Any space business counts launch as one of the largest costs as well as one of the highest risks. Access to space remains a significant barrier to entry for any prospective commercial space business.
Quote from: sanman on 06/26/2017 07:52 amIs Reusability a sufficient game-changer, that it deserves its own distinct category (ie. 5.0)?Strange, I was going to propose the opposite. The entrepreneurs described in phase 4 overlap with the ones succesful in phase 3. Unless phase 4 is later explained to contain the billionaires developing new kinds of payloads to put on those commercial launchers from phase 3, it's not a phase in and of itself. And even then, these phases overlap in time, so 'phase' might be a misnomer.As for reusability being a 'phase': reusability has been under development since phase 1. What makes it game-changing at this iteration (phase 3), is that competing government bodies are no longer tacking on commercially unviable requirements (phase 1), actual demand for launches and TRL has caught up with business models (which wasn't the case in phase 2). Plus, reusability is only one of two roads being taken towards lowering the cost. The other being mass production. These aren't even mutually exclusive within a single company. The fact that multiple alternatives are being experimented with, using mostly private startup money, is the strongest identifying aspect of phase 3. COTS falls into phase 3 because the government in this case is much more a consumer/client rather than the main investor who bears the brunt of the risk of going over budget and not becoming succesful.So how about making it: phase 3A: commercial launchers and phase 3B: new space applications. Both with mostly private investment and, wherever necessary, with programmes like COTS to help commercial suppliers manage their burn rate so they can attract investors much earlier in the game.

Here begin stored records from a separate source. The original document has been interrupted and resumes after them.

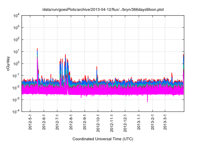Click the cGy/day y-axis label
This screenshot has width=203, height=142.
pyautogui.click(x=9, y=63)
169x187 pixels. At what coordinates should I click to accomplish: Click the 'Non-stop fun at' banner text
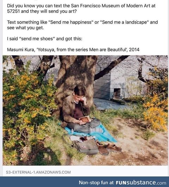(96, 182)
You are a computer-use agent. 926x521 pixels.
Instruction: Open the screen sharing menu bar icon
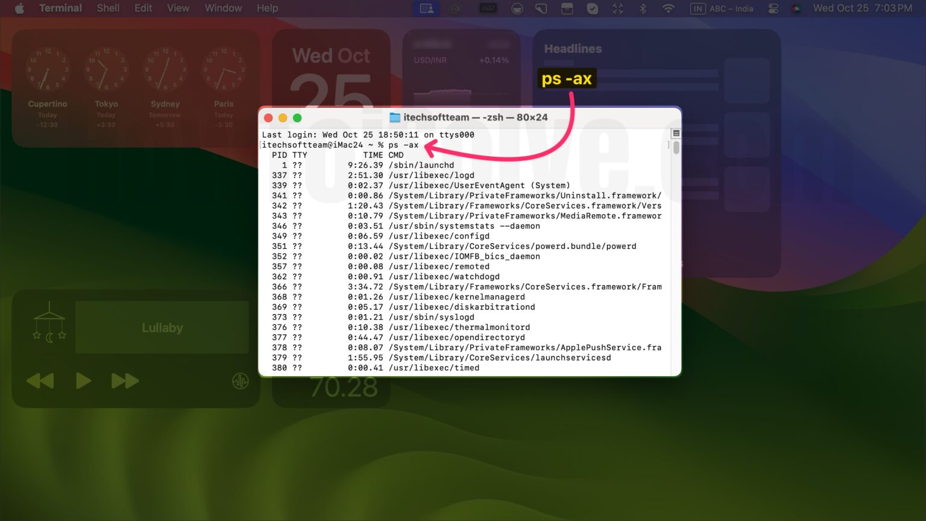click(x=427, y=8)
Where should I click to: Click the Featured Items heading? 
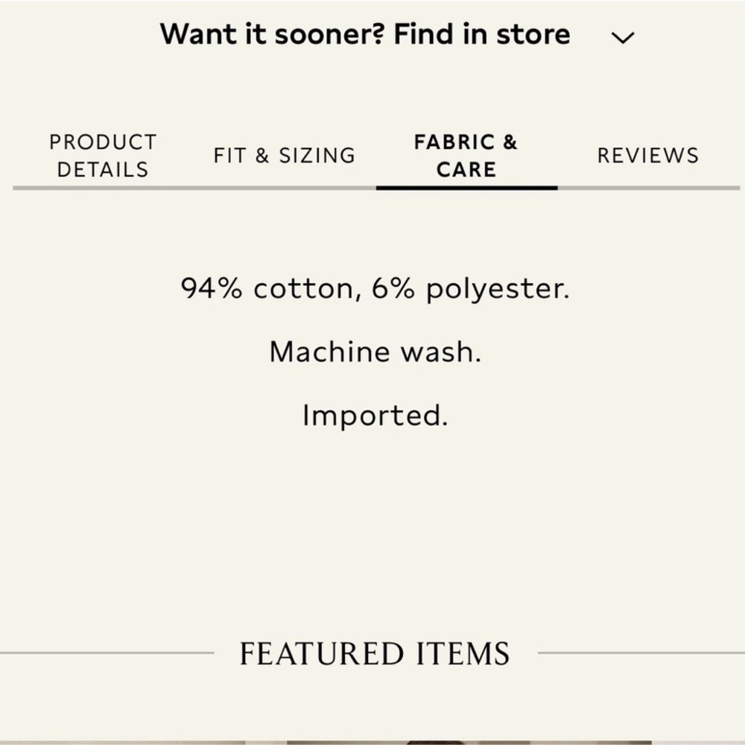click(375, 653)
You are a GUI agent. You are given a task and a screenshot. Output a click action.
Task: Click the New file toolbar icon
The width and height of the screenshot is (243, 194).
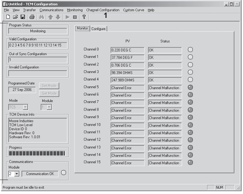point(8,17)
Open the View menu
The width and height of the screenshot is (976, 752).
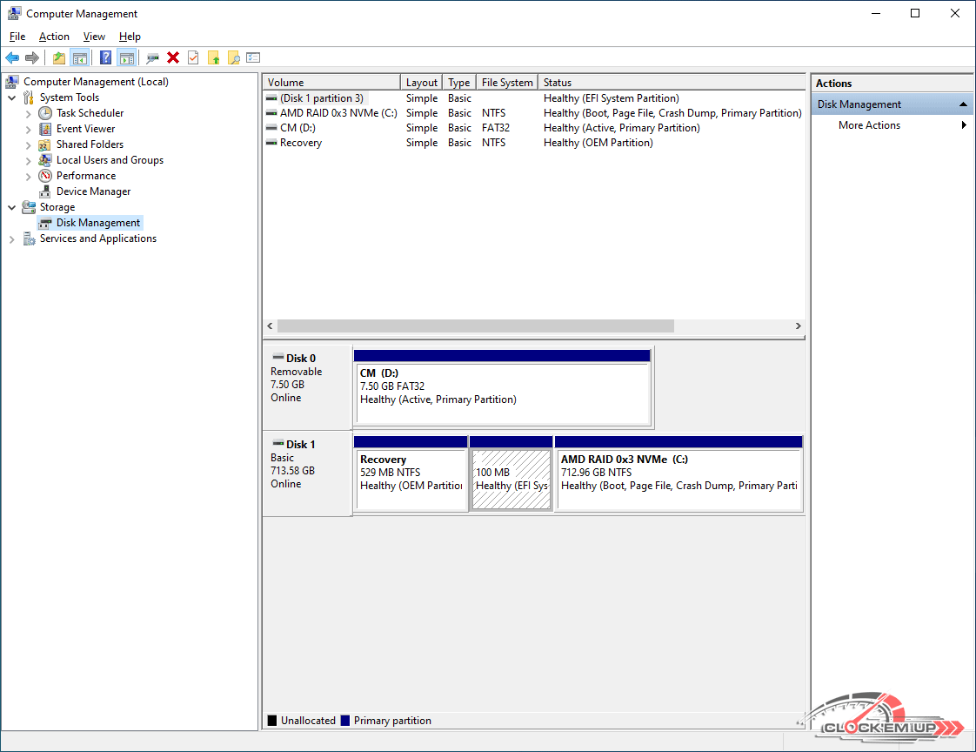(94, 37)
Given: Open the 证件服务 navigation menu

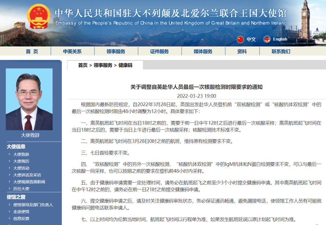Looking at the screenshot, I should [159, 51].
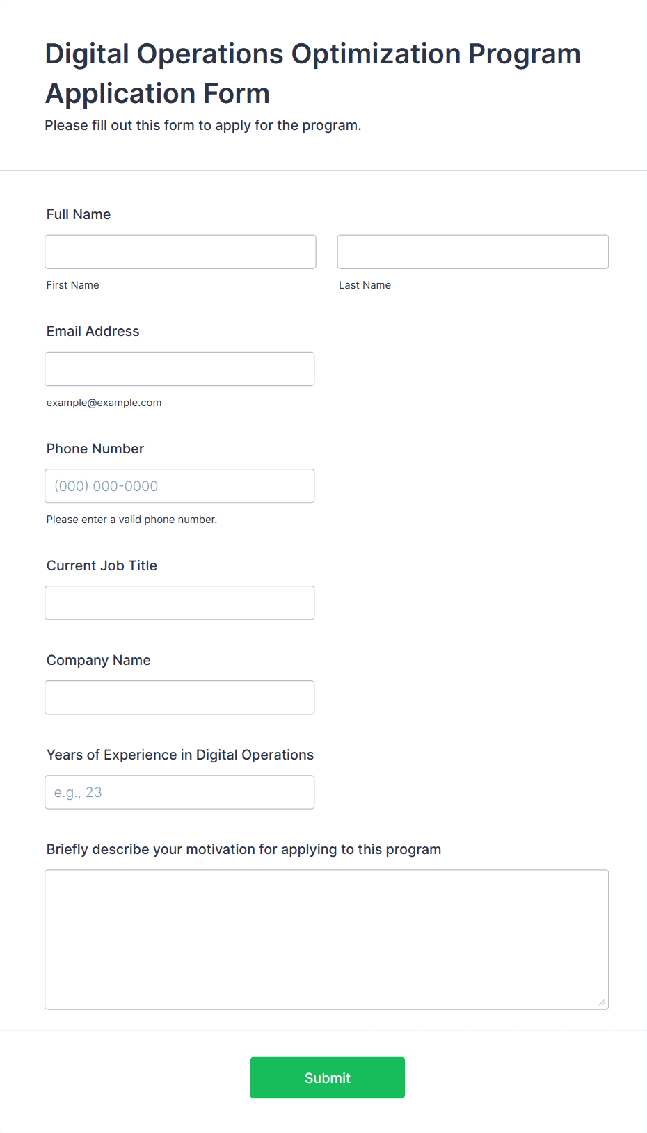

Dr. Sowers just posted part 2B of his Thoughts on Commercial Space series.
These facts make it tough for any commercial company to break into commercial space on either the demand side (satellite operations), or the (launch) supply side. All the initial satellite companies got their start as some sort of IGO or other heavily government supported entity. The initial launchers were also government. It was only after the trail was blazed that the private sector could or would step in.Even then, profits proved elusive.
Lesson Learned #3: Beware the terrestrial competitor who has a scalable business model. Competing with terrestrial businesses from space is fraught with peril. The terrestrial business model is generally scalable. The cell phone company can put in some cell towers, gain some customers (revenue), then put in some more—on a timescale measured in months. The space business (in the mode of Iridium) must get everything fielded before any revenue accrues. The timescale is measured in years.Lesson Learned #4: Be deeply suspicious of your own market analysis. You should start from the premise that all commercial space business models suck (See Lesson Learned #1). I still shake my head at the wild market analyses we used to justify the investment into Atlas V and Delta IV. We were assuming that the worldwide launch market would grow by 4 to 5 times its then size in just a few years. The fact that everyone got it wrong is little consolation. If it seems too good to be true, it probably is. Compounding the problem was that each side assumed they alone would garner the lion’s share of that new market and priced accordingly. Obviously, in the real world, the market will be shared among many competitors, some of whom don’t have to recover investment or make a profit. (See Lesson Learned #2).
What sorts of vehicles were proposed by Boeing and Alliant Techsystems in response to the Air Force's RFP in 1995?
But all of that growth relates to what people can do in space, thanks to cheap launches. None of it is focused on making money by providing cheap launches. Cheap launches becomes the catalyst for the explosion of the space industry. It does not represent the money making mechanism itself. Merely the platform that enables the money making to take place in orbit and beyond.SpaceX themselves admit this. Hence their focus on the satellite constellation. The revenue of which will dwarf the money they can hope to make from launch services.